Last month I shared with you all how I am trying hard to reverse the symptoms of PCOS. Mainly by controlling what I eat. As it would be, since I wrote that post I’ve learned a little more and have changed my attack plan. Again.
With going from zero kids to three kids in under two and a half years, I felt like I was at the doctor all the time. Between the fertility treatments, the OB appointments, and then all the doctor visits for the kids, it seemed like I was always arranging our schedule to accommodate another appointment. As it would be, I completely neglected any kind of wellness visit for myself. So about six years after my last routine checkup with my primary doctor, I scheduled another one.
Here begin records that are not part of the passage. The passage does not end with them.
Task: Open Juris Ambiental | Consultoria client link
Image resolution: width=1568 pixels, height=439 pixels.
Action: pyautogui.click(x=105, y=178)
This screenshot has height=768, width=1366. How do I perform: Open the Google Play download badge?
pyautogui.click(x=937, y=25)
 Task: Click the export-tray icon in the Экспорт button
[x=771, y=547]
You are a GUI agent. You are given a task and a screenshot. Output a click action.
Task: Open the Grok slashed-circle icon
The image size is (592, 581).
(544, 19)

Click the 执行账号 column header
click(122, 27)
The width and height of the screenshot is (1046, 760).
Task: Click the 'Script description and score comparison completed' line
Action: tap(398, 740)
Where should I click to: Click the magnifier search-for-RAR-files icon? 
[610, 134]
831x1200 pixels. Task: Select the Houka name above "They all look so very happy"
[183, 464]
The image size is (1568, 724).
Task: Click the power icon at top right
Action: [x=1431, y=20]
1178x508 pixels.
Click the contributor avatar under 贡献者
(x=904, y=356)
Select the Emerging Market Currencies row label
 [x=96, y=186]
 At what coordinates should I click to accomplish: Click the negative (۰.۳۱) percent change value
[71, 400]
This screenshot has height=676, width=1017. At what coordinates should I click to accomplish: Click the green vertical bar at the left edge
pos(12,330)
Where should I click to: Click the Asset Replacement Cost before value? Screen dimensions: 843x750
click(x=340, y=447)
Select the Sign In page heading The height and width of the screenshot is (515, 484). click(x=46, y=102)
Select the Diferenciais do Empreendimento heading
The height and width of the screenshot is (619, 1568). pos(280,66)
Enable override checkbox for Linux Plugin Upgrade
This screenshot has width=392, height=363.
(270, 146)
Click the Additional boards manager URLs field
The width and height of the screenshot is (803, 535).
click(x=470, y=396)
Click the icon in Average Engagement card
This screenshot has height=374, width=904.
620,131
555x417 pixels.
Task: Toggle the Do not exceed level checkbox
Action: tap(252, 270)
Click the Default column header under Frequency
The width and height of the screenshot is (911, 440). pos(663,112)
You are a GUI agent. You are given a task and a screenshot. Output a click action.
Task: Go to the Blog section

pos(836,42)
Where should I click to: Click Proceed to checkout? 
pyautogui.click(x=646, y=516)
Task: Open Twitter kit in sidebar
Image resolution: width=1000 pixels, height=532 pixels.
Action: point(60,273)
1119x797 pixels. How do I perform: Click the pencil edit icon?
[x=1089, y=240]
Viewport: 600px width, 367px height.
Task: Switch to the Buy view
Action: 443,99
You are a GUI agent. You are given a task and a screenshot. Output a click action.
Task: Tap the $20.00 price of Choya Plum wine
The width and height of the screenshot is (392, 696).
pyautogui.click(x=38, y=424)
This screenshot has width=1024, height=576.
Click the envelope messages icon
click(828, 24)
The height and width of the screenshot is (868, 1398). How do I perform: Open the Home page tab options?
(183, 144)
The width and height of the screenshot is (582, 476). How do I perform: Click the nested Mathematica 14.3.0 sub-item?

My real motivation for scheduling the appointment was to have a bunch of blood work completed. There were two things I really wanted to know. 1 – How is my cholesterol/triglycerides? (About 50% of my calories comes from fat. Not all of it is saturated, but I just wanted to make sure that everything is a-ok.) 2 – What does my blood say about my PCOS diagnosis?
I was happy to discover the results from the lipid panel were excellent. No need to cut back on coconut oil just yet. I was also surprised to learn that my fasting glucose level was normal. There is no apparent sign of insulin resistance, a primary cause for concern for many women with PCOS. Yay! As expected, I do have excess androgens. This indicates that my problem may lie particularly with the adrenals. That part is not such a surprise since cortisol is one of the hormones controlled by the adrenals and I’ve always believed that chronic stress played a major role in my development of PCOS.
I asked my doctor if there were any lifestyle or dietary factors I could manage to reverse the condition and she said no. That, however, is something I am not willing to give up on just yet. Without requesting several more blood tests, I really can’t know everything, but there are a few things I can try.
- Make sleep a priority. It seems like one child or another is always interrupting my sleep, so a solid 8 hours in one night is a rare thing. Still, I can go to bed earlier, even if I already go to bed early by most people’s standards.
- Keep blood sugar stable. Though insulin resistance may not be a concern, I did learn that when your blood sugar drops, your cortisol rises. I still don’t eat a lot of carbs, but I’m learning that timing matters. By eating healthy carbs in the evenings, I can help ensure that my blood sugar stays stable while I sleep.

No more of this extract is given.